## WHAT YOU NEED TO DO
(1) In the cattle-feeding discussion, what kind of hay has one reply writer fed at moderate to high nitrate levels?
(2) Write out the stretch of the cattle-feeding discussion from "I would think" through "the nitrate level?".

:: SOURCE TEXT

Second, we are thinking of putting our newly weaned calves on our alfalfa field. It's had several pretty good frosts but still looks pretty good. Figured we'd feed them alfalfa and grass hay in the corral, give them bloat blocks, and grass hay in the field. It is one big field with grain stubble/green up, alfalfa, and some bunch grass.

Thanks :)
 
I would think the calves would do fine out grazing if they weren't put out hungry. Maybe a good idea to have some dry hay even just a few bales set out for dry matter.
Not much experience with high nitrates but check out some of the extension sites on the web. Sask Ag should have some advice.
 
Nicky, I've fed oat hay with moderate to high nitrate levels, as long as you stick with the recommended ration level or lower you should be fine. BMR advice for your calves sounds right on to me.

As far as acclimating pregnant cows to high nitrate hay.....I'd sure be cautious. I've always heard that nitrate poisoning is accumulative in cattle, increasing above the recommended level in the ration could be bad news.

How high was the nitrate level?

::::
:: RECORDS

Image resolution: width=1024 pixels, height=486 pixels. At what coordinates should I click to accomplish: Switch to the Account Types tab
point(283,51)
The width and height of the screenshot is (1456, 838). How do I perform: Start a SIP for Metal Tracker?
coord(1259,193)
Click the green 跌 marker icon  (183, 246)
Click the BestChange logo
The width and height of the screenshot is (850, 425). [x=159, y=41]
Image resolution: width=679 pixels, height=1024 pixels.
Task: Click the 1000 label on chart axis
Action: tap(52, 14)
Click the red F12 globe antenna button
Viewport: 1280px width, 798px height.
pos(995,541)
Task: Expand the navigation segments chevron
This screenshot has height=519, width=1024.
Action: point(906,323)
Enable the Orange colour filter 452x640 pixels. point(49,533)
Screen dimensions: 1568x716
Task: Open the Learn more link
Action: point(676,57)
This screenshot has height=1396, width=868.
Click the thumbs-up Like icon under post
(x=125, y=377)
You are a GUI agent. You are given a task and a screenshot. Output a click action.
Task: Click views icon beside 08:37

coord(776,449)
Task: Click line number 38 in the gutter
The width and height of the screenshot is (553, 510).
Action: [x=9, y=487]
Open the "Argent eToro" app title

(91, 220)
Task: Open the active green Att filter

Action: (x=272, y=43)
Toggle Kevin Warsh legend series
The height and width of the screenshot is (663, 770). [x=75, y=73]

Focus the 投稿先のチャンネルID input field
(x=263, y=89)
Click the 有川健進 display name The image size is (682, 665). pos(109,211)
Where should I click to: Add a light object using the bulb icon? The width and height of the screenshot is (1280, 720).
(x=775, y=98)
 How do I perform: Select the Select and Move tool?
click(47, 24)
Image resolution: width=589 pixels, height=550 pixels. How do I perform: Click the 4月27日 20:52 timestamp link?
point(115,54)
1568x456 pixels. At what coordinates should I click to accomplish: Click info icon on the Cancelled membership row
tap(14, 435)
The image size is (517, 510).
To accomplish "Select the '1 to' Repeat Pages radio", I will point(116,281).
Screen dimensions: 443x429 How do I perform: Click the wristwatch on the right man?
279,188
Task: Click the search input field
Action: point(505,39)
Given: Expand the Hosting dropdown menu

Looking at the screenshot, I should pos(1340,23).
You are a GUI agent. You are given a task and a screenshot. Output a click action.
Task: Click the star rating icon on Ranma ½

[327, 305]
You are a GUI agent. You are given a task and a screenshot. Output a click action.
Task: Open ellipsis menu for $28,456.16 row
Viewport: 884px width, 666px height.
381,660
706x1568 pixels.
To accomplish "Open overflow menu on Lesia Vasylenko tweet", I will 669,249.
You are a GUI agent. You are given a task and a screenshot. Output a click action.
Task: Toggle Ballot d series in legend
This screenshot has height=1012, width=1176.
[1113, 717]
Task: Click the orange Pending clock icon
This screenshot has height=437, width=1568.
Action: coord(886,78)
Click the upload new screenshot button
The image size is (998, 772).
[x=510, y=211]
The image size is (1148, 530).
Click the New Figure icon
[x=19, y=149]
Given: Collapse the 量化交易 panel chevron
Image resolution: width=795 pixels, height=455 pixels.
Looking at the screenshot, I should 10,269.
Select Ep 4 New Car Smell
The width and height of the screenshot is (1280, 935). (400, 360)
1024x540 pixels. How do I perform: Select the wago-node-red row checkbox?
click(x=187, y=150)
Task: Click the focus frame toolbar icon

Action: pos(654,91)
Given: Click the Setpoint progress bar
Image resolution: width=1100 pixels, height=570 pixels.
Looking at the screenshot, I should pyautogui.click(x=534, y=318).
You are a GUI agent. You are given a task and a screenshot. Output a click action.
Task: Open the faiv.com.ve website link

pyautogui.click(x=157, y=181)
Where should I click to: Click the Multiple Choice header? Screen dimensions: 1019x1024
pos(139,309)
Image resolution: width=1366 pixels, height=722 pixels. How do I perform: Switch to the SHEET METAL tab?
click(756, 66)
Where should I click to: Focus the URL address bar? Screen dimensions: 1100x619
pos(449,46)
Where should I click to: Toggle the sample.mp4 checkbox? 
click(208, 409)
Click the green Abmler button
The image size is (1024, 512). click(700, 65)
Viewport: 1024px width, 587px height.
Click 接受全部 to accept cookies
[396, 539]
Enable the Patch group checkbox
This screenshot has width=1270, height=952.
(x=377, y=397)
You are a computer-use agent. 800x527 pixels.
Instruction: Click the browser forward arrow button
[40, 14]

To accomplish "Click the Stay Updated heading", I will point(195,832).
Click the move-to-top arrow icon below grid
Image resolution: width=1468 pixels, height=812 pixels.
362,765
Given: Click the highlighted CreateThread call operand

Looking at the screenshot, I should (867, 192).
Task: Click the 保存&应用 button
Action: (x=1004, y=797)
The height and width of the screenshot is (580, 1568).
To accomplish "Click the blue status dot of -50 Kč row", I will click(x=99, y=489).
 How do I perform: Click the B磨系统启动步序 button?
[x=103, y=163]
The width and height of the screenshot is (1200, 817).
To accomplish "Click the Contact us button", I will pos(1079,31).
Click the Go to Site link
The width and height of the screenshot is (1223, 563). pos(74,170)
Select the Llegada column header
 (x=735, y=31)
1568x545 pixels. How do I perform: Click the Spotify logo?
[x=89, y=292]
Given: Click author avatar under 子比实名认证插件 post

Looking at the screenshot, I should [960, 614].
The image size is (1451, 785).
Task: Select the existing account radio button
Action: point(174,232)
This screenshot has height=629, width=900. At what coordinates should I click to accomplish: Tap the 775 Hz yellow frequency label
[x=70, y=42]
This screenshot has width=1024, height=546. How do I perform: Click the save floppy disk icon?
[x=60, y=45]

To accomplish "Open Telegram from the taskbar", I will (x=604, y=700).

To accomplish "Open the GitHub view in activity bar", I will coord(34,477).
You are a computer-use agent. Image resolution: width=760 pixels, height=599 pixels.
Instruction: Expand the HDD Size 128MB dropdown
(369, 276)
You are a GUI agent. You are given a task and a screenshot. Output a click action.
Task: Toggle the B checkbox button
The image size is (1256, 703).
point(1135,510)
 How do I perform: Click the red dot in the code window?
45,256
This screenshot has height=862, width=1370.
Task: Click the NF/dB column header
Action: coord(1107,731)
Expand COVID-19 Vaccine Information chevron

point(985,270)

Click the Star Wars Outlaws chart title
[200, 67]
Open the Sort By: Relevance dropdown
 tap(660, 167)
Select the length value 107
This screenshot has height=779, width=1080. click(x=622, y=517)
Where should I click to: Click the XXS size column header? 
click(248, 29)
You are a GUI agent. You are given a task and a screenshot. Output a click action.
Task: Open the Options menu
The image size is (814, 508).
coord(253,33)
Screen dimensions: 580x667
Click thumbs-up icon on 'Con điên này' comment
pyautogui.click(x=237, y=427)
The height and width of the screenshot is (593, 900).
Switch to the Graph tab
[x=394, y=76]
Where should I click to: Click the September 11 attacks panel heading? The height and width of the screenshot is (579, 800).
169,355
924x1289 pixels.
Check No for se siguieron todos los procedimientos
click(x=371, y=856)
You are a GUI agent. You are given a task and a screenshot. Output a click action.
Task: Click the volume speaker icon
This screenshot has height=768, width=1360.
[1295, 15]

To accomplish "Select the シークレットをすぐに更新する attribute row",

::::

## RESPONSES TO THE TASKS
(1) Oat hay.

(2)
I would think the calves would do fine out grazing if they weren't put out hungry. Maybe a good idea to have some dry hay even just a few bales set out for dry matter.
Not much experience with high nitrates but check out some of the extension sites on the web. Sask Ag should have some advice.
 
Nicky, I've fed oat hay with moderate to high nitrate levels, as long as you stick with the recommended ration level or lower you should be fine. BMR advice for your calves sounds right on to me.

As far as acclimating pregnant cows to high nitrate hay.....I'd sure be cautious. I've always heard that nitrate poisoning is accumulative in cattle, increasing above the recommended level in the ration could be bad news.

How high was the nitrate level?